Pancasila Tak Sekuler

Pancasila Tak Sekuler
Moh Mahfud MD ;   Guru Besar Hukum Konstitusi
KORAN SINDO, 21 September 2013


Ketika berkeliling di Istanbul, Turki, awal pekan kedua September 2013 ini, saya jadi teringat polemik antara Soekarno dan Natsir tentang hubungan antara negara dan agama yang akhirnya secara konsep bernegara melahirkan modus vivendidalam bentuk dasar negara Pancasila. 

Kisahnya pada akhir 1930- an, Soekarno tiba-tiba menulis sebuah artikel yang memujimuji revolusi Turki di bawah Mustafa Kemal Pasha atau Kemal Attaturk (Kemal sang Bapak Turki). Kata Soekarno, Attaturk telah melakukan revolusi luar biasa dalam mengubah Kerajaan Ottoman Islam menjadi negara Turki sekuler. Menurut Soekarno, agar negara dan agama sama-sama maju, keduanya harus dipisahkan dalam pengurusannya. 

Negara biar diatur oleh hukum-hukum dan konstitusi negara, sedangkan agama biar diurus sendiri oleh pemeluk-pemeluk dan pimpinan agamanya. Negara tak boleh mengatur agama dan syekhsyekh Islam yang kolot tak boleh ikut mengatur negara. Natsir menulis tanggapan atas tulisan Soekarno itu, dengan nama samaran Muchlis, mengkritik keras Soekarno yang tiba-tiba memuji-muji Kemal dan Turki yang membangun negara sekuler sambil menyerang ide negara Islam. 

Kata Natsir, tidak ada salahnya membangun negara Islam sebab Islam mempunyai aturan-aturan yang lengkap untuk mengatur kehidupan umat manusia, termasuk hidup berbangsa dan bernegara. Soekarno mengatakan, umat Islam mengalami kemunduran ketika negara diurus dengan dasar agama karena keduanya kemudian saling mengunci.

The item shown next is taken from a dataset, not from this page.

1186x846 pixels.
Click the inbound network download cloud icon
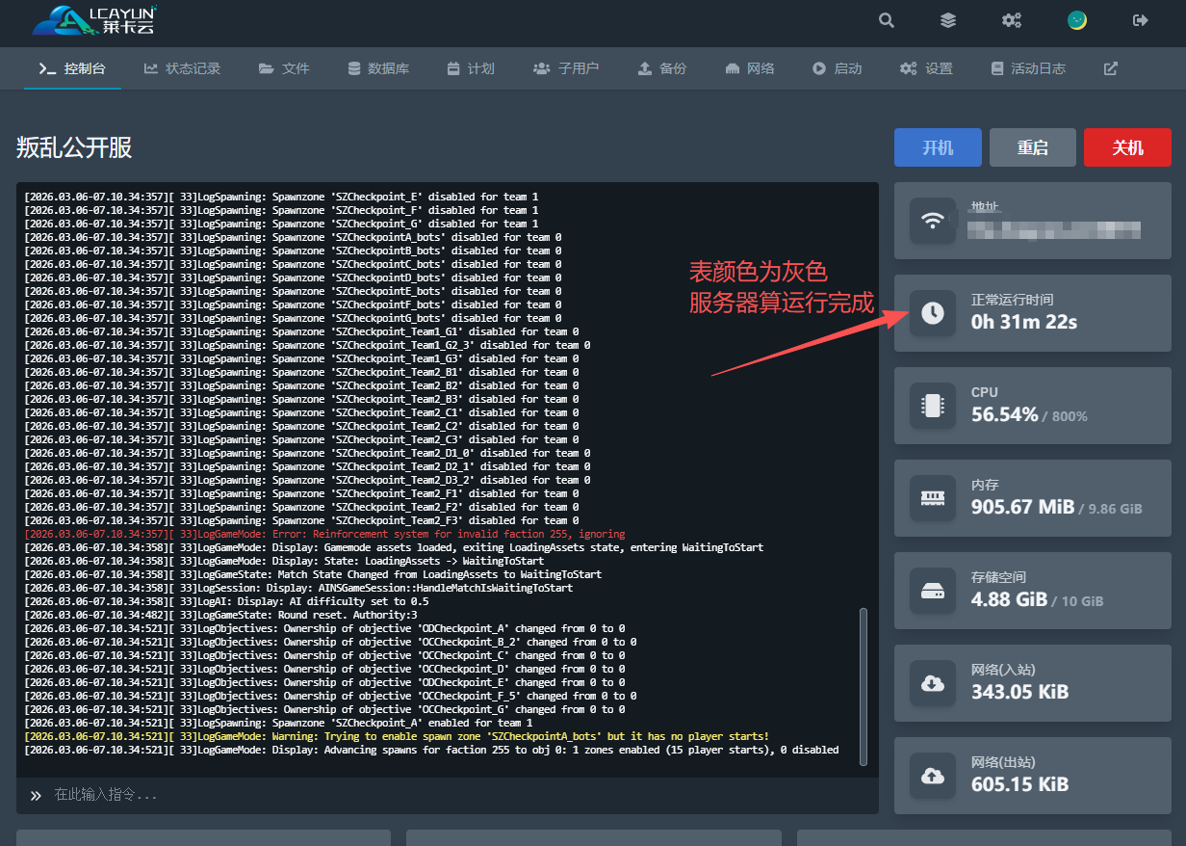[933, 683]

Kemajuan negara dihambat oleh agama, sedangkan kemajuan agama dihambat oleh negara karena syekh-syekh kolot yang sok tahu. 

Natsir membantah pendapat Soekarno itu dengan mengatakan, tidaklah bisa disamakan antara perilaku pemimpin-pemimpin Islam yang, katanya, kolot dan ajaran Islam. Islam sebagai agama sangat sempurna, tapi manusianyalah yang sering salah menerapkannya. Soekarno bersikukuh bahwa negara harus dipisahkan dari agama, sedangkan Natsir bersikukuh agama perlu disatukan dan dijadikan dasar negara. 

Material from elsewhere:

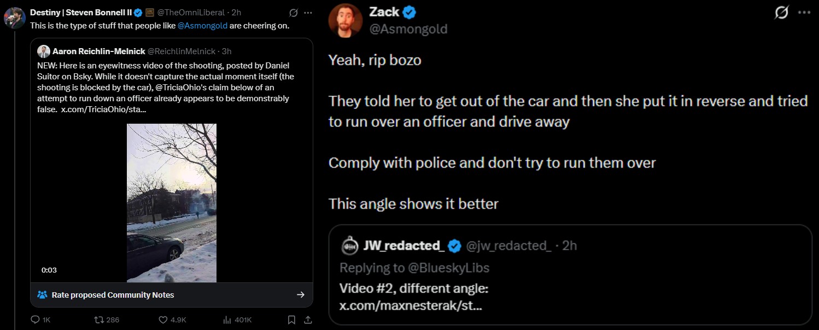Repost the tweet with 286 reposts
The height and width of the screenshot is (330, 819).
(100, 320)
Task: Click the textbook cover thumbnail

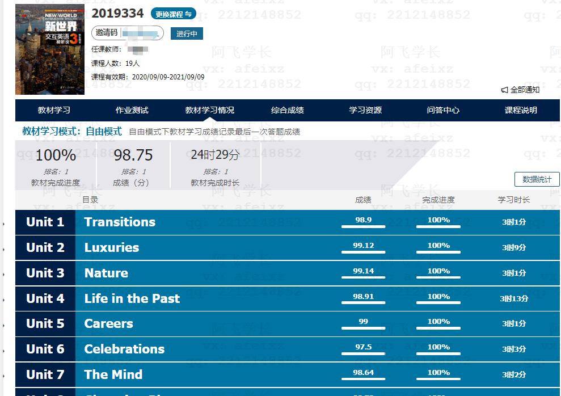Action: [49, 49]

Polemik Soekarno-Natsir ini akhirnya masuk ke dalam perdebatan resmi para pendiri negara yang tergabung dalam Badan Penyelidik Usaha-usaha Persiapan Kemerdekaan (BPUPK) dan Panitia Persiapan Kemerdekaan (PPK). Kelompok yang biasa disebut sebagai ”aliran kebangsaan” yang dipelopori oleh Bung Karno, Hatta, dan Radjiman Wedyodiningrat mengusulkan negara sekuler, artinya agama dipisahkan dari negara. 

Sedangkan kelompok yang sering disebut sebagai ”aliran Islam” yang dipelopori oleh Ki Bagoes Hadikoesoemo, Wahid Hasyim, dan Agus Salim mengusulkan negara Indonesia berdasarkan Islam. Karena Sidang Pleno Pertama (29 Mei - 1 Juni 1945) BPUPK tak mencapai kata sepakat sehingga pada 22 Juni 1945, Soekarno bersama delapan anggota BPUPK lainnya menyepakati Piagam Jakarta yang kemudian disahkan oleh Sidang Pleno Kedua BPUPK pada 10-16 Juli 1945. 

Isinya, sila pertama dasar negara Pancasila adalah ”Ketuhanan dengan Kewajiban Menjalankan Syariat Islam bagi Pemeluk-Pemeluknya”. Tetapi, pada sidang PPKI, 18 Agustus 1945, sehari setelah Proklamasi Kemerdekaan, kesepakatan tentang Piagam Jakarta dibatalkan dengan kesepakatan baru yang disebut Pembukaan Undang-Undang Dasar. Sila pertama Pancasila kemudian menjadi berbunyi: ”Ketuhanan Yang Maha Esa”. 

Tidak ada lagi kata Islam di dalam keseluruhan isi UUD. Terlepas dari kontroversi dan misteri politik yang melahirkan perubahan tersebut, yang jelas kemudian Indonesia lahir bukan sebagai negara sekuler seperti yang menginspirasi Soekarno dari ide Kemal Attaturk dan bukan sebagai negara agama Islam seperti yang diusulkan Natsir. Indonesia lahir sebagai negara Pancasila yang merupakan religious nation state. 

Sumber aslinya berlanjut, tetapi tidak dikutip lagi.